Material for this task:
┄┄┄┄┄┄

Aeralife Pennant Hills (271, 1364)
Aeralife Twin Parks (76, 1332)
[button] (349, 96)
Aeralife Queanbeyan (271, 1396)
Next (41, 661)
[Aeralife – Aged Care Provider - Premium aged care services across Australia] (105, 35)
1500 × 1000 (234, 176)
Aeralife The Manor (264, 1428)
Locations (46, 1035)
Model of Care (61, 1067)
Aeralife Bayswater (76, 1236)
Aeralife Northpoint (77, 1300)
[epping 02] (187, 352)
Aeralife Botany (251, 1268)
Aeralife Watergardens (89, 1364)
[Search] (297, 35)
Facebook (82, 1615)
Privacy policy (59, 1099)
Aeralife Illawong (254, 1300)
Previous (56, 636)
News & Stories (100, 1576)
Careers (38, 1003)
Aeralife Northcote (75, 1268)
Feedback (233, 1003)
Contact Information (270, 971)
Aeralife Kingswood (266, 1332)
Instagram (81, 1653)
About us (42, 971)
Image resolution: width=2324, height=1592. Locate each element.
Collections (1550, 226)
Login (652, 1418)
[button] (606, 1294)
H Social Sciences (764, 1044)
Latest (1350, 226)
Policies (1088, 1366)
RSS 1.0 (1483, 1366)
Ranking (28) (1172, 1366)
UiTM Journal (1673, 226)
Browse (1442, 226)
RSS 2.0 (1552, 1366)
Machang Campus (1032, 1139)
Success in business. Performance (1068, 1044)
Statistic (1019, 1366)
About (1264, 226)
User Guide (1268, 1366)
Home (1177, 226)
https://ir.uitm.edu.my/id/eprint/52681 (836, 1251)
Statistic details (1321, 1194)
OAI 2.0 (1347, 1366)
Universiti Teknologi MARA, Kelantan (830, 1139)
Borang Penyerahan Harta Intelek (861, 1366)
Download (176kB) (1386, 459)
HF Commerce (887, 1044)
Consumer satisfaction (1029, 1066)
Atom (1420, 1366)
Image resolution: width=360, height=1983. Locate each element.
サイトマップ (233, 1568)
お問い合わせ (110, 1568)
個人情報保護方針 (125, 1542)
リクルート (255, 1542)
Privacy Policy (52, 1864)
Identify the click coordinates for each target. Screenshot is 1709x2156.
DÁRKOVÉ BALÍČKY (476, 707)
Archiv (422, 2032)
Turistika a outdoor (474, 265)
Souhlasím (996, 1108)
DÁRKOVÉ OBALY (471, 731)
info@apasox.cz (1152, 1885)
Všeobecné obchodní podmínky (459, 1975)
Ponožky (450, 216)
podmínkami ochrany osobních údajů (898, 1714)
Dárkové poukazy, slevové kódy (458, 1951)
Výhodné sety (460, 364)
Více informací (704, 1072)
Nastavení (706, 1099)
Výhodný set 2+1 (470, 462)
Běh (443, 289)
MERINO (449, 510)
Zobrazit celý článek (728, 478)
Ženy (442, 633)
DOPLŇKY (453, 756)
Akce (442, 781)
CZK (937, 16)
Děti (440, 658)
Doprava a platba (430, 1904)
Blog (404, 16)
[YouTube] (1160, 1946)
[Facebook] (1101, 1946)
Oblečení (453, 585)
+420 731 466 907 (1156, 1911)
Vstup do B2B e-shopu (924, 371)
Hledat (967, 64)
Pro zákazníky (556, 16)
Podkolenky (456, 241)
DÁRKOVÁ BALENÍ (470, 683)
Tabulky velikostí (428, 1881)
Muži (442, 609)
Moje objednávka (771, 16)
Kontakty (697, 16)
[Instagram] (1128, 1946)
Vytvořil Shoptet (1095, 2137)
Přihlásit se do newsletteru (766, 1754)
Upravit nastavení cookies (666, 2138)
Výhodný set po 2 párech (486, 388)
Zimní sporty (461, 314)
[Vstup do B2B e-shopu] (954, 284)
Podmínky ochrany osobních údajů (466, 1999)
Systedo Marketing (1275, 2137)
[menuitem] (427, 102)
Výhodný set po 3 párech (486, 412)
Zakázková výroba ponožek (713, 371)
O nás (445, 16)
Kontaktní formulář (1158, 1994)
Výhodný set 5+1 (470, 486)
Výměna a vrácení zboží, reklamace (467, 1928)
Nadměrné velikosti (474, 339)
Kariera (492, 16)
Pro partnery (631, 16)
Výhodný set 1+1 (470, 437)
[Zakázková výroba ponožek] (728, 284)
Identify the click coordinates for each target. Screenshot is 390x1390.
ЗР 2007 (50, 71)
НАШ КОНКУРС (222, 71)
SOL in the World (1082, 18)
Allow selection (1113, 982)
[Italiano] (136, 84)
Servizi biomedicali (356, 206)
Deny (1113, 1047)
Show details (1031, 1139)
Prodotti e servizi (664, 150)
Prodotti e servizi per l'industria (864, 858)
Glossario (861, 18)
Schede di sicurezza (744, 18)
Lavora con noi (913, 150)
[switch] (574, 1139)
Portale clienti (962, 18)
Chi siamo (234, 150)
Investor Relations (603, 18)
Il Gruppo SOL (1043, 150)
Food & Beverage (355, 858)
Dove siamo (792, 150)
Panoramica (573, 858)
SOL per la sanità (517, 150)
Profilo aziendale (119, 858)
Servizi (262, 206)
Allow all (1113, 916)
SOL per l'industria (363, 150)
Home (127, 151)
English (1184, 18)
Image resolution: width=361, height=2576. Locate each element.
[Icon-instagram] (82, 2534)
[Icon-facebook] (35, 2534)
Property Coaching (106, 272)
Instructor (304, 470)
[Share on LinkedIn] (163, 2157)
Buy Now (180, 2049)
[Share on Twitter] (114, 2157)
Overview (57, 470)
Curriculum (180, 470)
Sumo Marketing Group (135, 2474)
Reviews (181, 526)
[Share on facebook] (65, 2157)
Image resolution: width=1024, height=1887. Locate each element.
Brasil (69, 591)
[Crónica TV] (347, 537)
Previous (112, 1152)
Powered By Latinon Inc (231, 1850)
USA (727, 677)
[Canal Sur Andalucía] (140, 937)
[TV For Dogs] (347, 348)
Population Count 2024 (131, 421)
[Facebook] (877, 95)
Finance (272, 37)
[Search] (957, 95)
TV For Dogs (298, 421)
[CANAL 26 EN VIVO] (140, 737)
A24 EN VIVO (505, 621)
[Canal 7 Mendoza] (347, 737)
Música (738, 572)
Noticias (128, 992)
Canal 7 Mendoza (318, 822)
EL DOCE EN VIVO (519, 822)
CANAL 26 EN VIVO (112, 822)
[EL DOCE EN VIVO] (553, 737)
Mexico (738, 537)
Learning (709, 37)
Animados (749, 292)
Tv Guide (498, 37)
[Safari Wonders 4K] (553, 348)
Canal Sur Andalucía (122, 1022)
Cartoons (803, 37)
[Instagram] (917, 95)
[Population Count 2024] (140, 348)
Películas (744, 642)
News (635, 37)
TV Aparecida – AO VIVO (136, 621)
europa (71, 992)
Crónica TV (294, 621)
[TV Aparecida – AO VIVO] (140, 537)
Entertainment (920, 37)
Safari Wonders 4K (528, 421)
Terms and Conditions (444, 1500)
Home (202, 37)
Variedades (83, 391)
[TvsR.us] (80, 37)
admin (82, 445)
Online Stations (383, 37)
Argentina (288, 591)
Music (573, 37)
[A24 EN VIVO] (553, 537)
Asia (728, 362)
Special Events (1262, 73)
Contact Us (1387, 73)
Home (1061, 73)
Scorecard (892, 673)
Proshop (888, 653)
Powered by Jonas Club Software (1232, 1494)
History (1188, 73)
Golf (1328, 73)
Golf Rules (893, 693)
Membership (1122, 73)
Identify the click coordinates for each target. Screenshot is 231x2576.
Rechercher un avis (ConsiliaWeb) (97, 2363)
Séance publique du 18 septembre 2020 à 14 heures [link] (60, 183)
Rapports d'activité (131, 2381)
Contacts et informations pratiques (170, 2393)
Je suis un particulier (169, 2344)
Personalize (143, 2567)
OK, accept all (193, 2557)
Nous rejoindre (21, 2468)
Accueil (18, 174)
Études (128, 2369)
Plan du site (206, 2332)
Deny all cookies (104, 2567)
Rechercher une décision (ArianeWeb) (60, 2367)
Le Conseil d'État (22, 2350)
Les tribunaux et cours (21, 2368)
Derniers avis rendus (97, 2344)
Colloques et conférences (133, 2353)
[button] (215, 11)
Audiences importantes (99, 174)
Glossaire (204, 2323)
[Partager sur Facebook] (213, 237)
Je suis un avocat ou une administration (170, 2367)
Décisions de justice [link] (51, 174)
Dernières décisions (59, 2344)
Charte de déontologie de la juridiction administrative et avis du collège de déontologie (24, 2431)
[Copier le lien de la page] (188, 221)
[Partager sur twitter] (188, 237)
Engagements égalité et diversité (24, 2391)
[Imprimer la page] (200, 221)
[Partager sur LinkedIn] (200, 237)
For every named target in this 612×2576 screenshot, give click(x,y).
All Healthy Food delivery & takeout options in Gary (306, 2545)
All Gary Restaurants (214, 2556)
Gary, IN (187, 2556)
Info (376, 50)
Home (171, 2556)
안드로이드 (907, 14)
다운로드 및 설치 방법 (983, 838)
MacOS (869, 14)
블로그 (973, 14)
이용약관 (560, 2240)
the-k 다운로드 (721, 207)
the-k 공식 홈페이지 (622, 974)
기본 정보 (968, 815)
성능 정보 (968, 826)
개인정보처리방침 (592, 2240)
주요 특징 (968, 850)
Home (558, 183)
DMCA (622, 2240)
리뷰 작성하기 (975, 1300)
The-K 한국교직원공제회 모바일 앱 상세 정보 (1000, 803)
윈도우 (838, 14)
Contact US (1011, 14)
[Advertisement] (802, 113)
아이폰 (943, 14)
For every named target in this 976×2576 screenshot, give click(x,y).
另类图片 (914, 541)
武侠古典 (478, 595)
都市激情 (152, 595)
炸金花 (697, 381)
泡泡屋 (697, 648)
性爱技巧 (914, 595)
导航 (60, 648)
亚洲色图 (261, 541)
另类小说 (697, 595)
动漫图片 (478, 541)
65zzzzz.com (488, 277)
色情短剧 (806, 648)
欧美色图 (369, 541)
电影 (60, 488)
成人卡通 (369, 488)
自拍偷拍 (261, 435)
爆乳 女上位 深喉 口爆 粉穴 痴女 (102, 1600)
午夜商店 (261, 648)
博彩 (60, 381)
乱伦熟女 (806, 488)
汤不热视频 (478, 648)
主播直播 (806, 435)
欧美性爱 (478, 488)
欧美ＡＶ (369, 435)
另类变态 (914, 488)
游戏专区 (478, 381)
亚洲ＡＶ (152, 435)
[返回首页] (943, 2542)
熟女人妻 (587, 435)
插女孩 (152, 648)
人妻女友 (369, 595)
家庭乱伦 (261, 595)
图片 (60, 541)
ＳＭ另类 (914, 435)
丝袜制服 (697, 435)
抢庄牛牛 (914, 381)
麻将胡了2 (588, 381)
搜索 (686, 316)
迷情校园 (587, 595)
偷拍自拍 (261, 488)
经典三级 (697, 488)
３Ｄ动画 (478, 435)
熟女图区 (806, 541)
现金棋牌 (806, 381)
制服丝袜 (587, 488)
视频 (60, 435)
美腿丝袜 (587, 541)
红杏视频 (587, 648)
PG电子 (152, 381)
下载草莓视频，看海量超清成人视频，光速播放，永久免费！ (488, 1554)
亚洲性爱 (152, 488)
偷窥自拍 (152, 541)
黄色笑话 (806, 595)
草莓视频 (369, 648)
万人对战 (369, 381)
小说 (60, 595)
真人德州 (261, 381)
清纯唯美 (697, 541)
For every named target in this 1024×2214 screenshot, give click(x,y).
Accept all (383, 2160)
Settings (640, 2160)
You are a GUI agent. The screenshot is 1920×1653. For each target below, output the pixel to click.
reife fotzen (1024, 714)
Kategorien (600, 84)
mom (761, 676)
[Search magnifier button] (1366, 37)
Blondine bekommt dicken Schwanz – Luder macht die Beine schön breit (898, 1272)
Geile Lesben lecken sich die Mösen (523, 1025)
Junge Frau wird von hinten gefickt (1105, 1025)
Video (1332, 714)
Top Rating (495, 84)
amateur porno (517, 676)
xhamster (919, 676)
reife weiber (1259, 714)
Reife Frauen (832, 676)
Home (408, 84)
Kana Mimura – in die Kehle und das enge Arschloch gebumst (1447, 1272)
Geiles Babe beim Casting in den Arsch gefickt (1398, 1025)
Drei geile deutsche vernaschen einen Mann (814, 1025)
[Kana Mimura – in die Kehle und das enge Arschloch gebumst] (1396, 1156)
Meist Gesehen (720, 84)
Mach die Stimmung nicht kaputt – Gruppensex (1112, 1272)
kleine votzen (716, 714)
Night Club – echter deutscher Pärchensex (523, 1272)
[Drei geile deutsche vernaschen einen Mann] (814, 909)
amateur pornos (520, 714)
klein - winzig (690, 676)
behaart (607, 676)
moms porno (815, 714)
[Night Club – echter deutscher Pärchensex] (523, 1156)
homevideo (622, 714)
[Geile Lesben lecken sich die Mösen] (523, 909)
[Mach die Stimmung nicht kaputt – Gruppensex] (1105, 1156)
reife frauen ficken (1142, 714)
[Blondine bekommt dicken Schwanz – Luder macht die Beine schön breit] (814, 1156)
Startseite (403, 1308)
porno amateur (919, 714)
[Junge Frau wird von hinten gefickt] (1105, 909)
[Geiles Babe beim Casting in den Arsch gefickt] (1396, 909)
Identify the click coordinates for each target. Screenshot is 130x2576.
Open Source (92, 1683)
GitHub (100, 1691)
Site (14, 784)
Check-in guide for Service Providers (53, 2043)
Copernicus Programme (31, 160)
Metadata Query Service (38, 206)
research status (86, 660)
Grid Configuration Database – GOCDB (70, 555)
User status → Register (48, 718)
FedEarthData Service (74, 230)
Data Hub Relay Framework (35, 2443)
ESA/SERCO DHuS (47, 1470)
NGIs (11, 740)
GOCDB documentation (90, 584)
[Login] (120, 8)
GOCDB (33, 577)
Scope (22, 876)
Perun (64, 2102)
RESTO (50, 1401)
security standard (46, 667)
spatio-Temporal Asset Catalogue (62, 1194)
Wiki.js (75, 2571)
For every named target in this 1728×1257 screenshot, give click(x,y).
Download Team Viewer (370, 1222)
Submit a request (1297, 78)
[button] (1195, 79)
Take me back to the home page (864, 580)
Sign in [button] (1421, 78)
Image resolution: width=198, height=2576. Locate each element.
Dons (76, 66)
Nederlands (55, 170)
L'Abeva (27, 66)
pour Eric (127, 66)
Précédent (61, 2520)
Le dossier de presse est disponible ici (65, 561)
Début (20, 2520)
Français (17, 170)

┄┄┄┄┄┄

Task details:
Copy all lines from the material that include "height".

Reply:
Image resolution: width=2324, height=1592. Locate each element.
Image resolution: width=360, height=1983. Locate each element.
Image resolution: width=361, height=2576. Locate each element.
Image resolution: width=1024, height=1887. Locate each element.
Image resolution: width=198, height=2576. Locate each element.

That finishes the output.